**Exercise details**
Rewrite the rows from the very first line through the line that has "point(326,478)", changing "text box" to "input field" and keeping every other character as it is.

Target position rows
• • • • •

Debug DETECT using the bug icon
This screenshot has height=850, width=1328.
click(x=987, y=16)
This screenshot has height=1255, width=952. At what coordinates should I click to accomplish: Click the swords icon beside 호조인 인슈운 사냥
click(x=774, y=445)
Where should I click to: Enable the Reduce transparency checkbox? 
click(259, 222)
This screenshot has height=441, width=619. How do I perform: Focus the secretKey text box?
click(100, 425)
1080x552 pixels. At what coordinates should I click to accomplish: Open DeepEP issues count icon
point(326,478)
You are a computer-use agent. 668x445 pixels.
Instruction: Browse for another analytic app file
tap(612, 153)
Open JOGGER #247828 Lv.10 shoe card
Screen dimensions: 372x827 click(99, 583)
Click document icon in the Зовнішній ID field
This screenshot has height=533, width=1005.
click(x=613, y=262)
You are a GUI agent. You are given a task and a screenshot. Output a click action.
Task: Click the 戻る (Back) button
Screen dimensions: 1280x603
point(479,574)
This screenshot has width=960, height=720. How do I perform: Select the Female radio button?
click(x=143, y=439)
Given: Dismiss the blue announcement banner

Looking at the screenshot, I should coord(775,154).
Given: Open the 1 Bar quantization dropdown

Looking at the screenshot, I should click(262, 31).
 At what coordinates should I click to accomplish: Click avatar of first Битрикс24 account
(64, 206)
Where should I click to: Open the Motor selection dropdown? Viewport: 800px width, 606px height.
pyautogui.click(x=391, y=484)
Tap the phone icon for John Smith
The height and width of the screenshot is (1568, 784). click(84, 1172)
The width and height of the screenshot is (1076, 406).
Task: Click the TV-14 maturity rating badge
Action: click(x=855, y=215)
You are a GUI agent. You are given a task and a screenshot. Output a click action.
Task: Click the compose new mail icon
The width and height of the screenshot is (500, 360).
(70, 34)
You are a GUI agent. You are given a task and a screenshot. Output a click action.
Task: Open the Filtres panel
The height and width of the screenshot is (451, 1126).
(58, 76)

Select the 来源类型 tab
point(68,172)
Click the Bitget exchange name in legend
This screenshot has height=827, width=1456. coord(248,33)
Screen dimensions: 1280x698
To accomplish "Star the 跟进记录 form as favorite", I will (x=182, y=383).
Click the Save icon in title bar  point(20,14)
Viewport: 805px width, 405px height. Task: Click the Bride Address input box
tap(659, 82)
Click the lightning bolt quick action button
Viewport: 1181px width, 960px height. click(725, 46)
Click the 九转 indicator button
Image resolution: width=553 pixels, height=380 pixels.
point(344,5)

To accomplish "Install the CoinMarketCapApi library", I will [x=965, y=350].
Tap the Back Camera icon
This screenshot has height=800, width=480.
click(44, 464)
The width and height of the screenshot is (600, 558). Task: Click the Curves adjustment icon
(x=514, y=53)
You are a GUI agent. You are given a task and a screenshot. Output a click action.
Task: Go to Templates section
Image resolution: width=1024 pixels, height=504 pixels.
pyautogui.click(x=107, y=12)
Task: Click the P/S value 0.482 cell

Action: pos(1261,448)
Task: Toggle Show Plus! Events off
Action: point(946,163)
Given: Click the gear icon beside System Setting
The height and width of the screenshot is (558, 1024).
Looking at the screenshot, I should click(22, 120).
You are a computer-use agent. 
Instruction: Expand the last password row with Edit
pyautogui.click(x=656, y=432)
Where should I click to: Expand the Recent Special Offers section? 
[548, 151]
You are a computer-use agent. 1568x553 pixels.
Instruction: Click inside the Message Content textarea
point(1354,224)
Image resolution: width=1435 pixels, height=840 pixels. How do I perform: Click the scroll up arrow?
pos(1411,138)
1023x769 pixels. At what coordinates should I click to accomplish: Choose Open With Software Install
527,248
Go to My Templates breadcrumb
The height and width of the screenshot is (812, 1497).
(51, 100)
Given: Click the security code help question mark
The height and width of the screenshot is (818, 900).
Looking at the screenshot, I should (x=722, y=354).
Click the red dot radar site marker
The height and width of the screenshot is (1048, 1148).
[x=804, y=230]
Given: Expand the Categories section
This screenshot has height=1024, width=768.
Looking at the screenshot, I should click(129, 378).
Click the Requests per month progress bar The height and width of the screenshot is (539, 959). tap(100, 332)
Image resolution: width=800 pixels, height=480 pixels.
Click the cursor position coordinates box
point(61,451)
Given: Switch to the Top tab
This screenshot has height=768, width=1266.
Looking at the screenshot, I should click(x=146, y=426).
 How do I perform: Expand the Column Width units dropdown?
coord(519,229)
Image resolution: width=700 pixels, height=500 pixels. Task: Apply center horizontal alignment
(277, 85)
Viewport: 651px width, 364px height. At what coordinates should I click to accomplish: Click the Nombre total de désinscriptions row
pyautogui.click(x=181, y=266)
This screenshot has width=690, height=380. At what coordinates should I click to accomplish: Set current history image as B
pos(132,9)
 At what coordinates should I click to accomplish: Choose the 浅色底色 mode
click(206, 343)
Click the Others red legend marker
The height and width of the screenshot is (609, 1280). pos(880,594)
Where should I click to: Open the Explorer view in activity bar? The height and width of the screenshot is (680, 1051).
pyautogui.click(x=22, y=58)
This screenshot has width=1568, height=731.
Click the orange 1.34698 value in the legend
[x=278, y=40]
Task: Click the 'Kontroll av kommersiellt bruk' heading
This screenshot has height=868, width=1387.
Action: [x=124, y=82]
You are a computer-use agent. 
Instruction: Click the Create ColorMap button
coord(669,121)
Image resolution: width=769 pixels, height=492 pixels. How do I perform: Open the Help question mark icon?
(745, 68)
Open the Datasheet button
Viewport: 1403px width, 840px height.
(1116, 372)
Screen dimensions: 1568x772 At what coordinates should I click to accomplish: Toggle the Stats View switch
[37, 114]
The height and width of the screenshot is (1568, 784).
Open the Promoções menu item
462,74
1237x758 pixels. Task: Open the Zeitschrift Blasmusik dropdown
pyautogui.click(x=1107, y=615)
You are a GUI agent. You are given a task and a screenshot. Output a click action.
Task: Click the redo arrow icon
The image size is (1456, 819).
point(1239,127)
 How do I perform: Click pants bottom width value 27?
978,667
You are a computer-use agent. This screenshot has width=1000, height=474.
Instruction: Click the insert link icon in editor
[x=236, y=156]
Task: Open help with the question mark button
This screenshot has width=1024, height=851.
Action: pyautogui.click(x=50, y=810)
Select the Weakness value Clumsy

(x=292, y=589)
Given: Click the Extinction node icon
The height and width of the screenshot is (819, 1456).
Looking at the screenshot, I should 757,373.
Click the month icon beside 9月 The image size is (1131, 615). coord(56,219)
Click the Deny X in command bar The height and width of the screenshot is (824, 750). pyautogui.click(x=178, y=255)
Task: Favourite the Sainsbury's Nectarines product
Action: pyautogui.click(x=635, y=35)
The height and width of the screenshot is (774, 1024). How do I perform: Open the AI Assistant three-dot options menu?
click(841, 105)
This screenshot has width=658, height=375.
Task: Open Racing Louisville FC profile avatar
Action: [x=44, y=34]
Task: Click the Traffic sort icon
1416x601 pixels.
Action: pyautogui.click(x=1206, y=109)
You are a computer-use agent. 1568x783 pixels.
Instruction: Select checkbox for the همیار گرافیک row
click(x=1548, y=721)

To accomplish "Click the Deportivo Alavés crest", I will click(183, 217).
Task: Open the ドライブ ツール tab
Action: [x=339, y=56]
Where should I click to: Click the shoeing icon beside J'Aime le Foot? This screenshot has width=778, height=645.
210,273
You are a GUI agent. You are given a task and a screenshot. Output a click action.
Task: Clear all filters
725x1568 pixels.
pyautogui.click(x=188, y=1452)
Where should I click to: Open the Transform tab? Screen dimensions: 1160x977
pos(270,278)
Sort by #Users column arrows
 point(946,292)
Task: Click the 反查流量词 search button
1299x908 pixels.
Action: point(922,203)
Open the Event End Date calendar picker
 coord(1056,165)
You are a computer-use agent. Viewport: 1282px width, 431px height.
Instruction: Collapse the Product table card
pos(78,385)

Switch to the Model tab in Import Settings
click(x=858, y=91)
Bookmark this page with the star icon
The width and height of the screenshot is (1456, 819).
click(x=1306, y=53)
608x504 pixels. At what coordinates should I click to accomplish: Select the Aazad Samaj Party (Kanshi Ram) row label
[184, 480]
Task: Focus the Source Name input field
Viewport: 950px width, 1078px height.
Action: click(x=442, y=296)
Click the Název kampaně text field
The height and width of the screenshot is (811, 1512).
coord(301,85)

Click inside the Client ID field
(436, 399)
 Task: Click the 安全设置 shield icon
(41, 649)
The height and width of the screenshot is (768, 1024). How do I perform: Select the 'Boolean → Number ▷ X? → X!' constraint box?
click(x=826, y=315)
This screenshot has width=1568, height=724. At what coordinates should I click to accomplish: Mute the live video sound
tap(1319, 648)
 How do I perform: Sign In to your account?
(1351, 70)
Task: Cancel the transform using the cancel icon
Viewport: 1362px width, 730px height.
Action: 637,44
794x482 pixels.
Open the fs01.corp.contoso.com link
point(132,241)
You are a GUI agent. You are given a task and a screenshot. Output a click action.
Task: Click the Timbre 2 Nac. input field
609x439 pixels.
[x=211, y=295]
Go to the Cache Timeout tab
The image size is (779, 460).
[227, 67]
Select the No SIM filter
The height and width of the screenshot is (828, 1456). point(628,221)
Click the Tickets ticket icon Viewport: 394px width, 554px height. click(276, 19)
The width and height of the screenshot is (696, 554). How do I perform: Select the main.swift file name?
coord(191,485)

• • • • •

**Worked answer**
Debug DETECT using the bug icon
This screenshot has height=850, width=1328.
click(x=987, y=16)
This screenshot has height=1255, width=952. At what coordinates should I click to accomplish: Click the swords icon beside 호조인 인슈운 사냥
click(x=774, y=445)
Where should I click to: Enable the Reduce transparency checkbox? 
click(259, 222)
This screenshot has height=441, width=619. How do I perform: Focus the secretKey input field?
click(100, 425)
1080x552 pixels. At what coordinates should I click to accomplish: Open DeepEP issues count icon
point(326,478)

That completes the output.